→ EXERCISE MATERIALS:

--- Begin ---

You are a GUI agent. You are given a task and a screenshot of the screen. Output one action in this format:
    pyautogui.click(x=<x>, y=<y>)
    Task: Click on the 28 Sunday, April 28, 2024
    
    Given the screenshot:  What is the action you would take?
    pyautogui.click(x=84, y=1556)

--- End ---
--- Begin ---

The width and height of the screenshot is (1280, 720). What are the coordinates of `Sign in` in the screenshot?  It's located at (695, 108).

--- End ---

→ REQUEST:
Copy the entries line for line, starting at the line that contains "You are a GUI" and ending after the line that contains "pyautogui.click(x=84, y=1556)".

→ OUTPUT FOR THIS TASK:
You are a GUI agent. You are given a task and a screenshot of the screen. Output one action in this format:
    pyautogui.click(x=<x>, y=<y>)
    Task: Click on the 28 Sunday, April 28, 2024
    
    Given the screenshot:  What is the action you would take?
    pyautogui.click(x=84, y=1556)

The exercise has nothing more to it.